Dietary iron and iron supplements
Iron is a mineral that is necessary for life. Iron plays a key role in the making of red blood cells, which carry oxygen through the body.
Iron supplements are most often used to treat certain types of anaemia. Anaemia is a low level of red blood cells, which can cause fatigue and other symptoms. Anaemia can be a sign of another disease or health condition. There is good evidence that iron supplements can treat iron deficiency anaemia caused by:
- Heavy menstrual periods
- Kidney disease
Iron supplements are often recommended for infants and toddlers, teenage girls and women who are pregnant or of childbearing age. Ask your doctor about other uses of iron supplements.

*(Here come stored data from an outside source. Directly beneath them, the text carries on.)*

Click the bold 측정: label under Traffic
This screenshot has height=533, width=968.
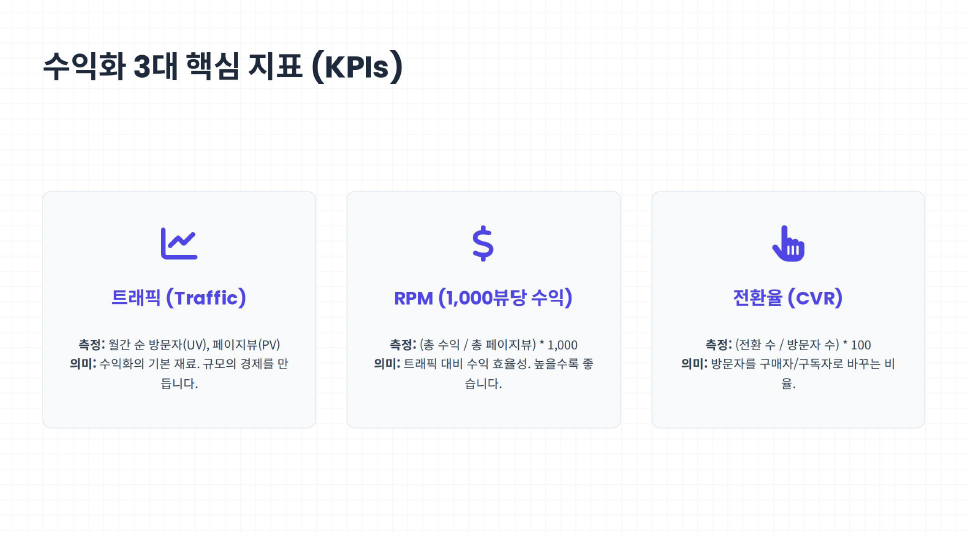tap(91, 344)
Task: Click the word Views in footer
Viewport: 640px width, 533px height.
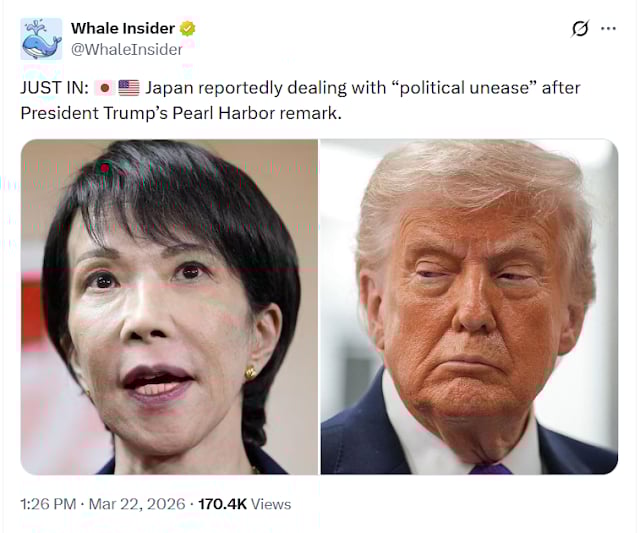Action: (271, 504)
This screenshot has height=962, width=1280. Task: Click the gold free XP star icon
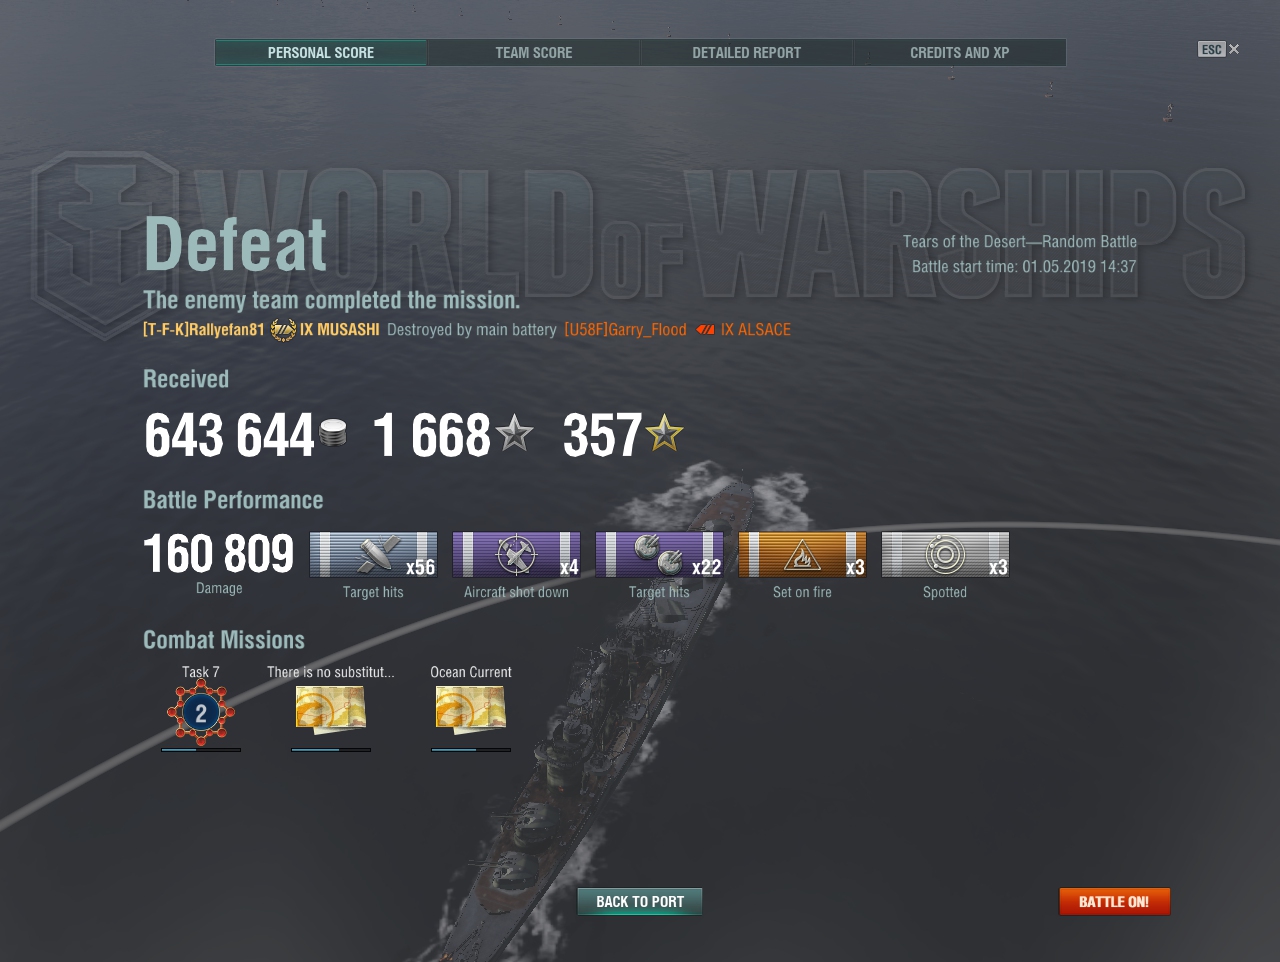click(x=664, y=434)
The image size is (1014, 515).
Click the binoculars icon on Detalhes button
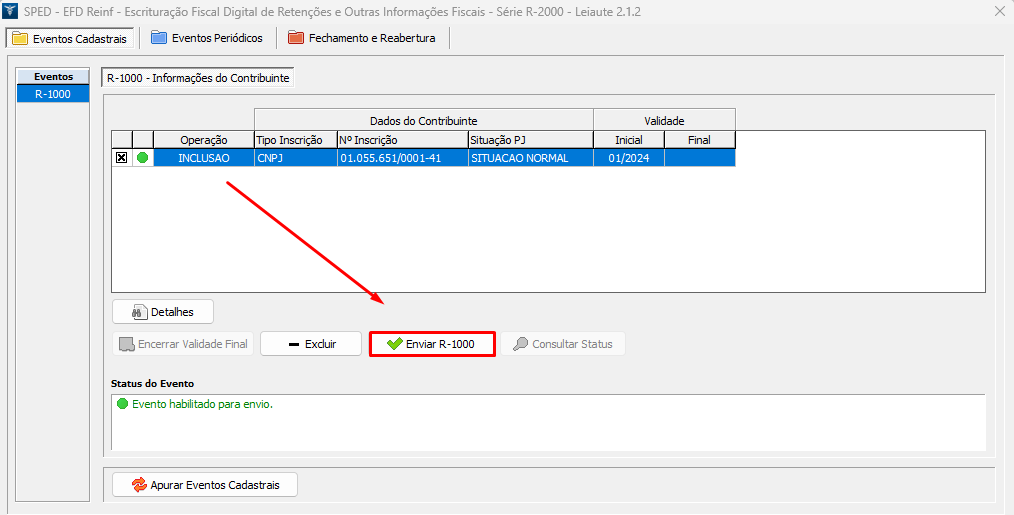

Iron doses and instructions for use
The recommended daily amount (RDA) includes the iron you get from both the food you eat and any supplements you take. In the EU, the RDA for iron for women is 14.8mg per day, and for men it is 8.7mg a day. Strict vegetarians and vegans, as well as pregnant and breastfeeding women, may need to take in higher levels of iron.
When they are recommended, take iron supplements with a full glass of water and food. At high doses iron is toxic, especially for children. The FSA advises that 20mg or less of iron supplements a day is unlikely to be harmful for adults.
Iron food sources
For most people, a good diet provides enough iron. Natural food sources of iron include:
- Meat, fish and poultry
- Vegetables, such as spinach, kale and broccoli
- Dried fruits and nuts
- Beans, lentils and peas
Iron is also added to many fortified foods, such as cereals and enriched breads.
Iron supplement information
Iron often comes in tablet, capsule or liquid forms. Iron is a standard ingredient in many multivitamin products. As with any supplement, keep iron supplements in a cool, dry place, away from humidity and direct sunlight, and out of reach of children.
Side-effects. Taken at normal doses, iron supplements may cause upset stomach, stool changes and constipation.
Risks. Do not start taking iron supplements unless your healthcare professional advises you that you need them. That is especially true if you have a chronic health condition. Women who are, or plan to become pregnant should also check with their doctor before they start daily iron supplements.
Interactions. Iron can interact with many different drugs and supplements, including antacids, anti-inflammatory painkillers, antibiotics, calcium and others. If you take regular medicine, ask your doctor or pharmacist if it is safe for you to take iron supplements.
Overdose. Signs of an iron overdose include severe vomiting and diarrhoea, stomach cramps, pale or bluish skin and fingernails, and weakness. Iron overdose is a common cause of poisoning in children. It can be fatal. Treat these signs as a medical emergency. Call 999 and get immediate medical help.